I giornali del 18 u.s.(in verità non tutti, ma solo qualcuno di sinistra) hanno ricordato, nel suo 150° anniversario, che il 18 marzo 1871 a Parigi scoppiava una vera e propria rivoluzione popolare, che prendeva tutti i caratteri di una rivoluzione comunista. La sollevazione aveva portato, appunto, alla proclamazione della cosiddetta “Comune”, che ebbe il favore di Marx e, da noi, di Garibaldi.
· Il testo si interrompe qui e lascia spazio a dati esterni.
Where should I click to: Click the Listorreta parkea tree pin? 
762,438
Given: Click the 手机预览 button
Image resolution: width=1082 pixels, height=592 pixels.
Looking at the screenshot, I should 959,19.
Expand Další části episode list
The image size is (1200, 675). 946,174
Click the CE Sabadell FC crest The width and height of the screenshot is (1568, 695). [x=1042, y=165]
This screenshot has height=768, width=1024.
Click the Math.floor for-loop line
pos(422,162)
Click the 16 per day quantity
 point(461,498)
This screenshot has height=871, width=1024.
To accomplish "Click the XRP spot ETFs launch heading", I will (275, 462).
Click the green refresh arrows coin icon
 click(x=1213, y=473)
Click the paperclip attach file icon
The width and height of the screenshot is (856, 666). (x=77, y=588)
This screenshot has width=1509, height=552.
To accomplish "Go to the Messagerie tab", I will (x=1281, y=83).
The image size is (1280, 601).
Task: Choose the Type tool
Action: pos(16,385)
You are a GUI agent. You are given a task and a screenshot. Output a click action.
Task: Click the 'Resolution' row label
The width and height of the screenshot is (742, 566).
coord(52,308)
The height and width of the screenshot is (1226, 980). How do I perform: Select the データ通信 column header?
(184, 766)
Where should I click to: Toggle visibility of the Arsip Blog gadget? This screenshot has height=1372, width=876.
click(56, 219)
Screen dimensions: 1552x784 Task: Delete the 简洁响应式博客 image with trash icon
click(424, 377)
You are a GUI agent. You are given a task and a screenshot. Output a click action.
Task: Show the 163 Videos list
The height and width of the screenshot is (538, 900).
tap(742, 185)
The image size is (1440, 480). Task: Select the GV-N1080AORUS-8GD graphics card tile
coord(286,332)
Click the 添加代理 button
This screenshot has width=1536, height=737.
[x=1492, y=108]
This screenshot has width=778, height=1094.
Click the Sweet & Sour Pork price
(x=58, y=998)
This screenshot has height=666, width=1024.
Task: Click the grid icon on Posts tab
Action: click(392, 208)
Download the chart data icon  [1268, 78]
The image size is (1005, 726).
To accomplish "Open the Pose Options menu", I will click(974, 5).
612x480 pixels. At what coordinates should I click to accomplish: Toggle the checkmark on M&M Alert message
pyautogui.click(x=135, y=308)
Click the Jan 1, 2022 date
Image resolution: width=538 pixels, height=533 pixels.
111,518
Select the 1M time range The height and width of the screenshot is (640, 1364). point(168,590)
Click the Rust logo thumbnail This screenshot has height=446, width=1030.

Assunta a modello la vecchia rivoluzione francese, si era adottata la bandiera rossa al posto del tricolore; si era separata la Chiesa dallo Stato; si era vietato l’insegnamento religioso nelle scuole; si era resa gratuita l’istruzione; infine, si erano nazionalizzate tutte le fabbriche abbandonate dagli imprenditori. L’esperimento durò fino al 28 maggio, chiudendosi con la cosiddetta“settimana di sangue”, conseguenza di una feroce repressione militare da parte del legittimo governo francese.. Si contarono, infatti, 20.000 morti per esecuzione e circa 30.000 deportati,compresi donne e bambini.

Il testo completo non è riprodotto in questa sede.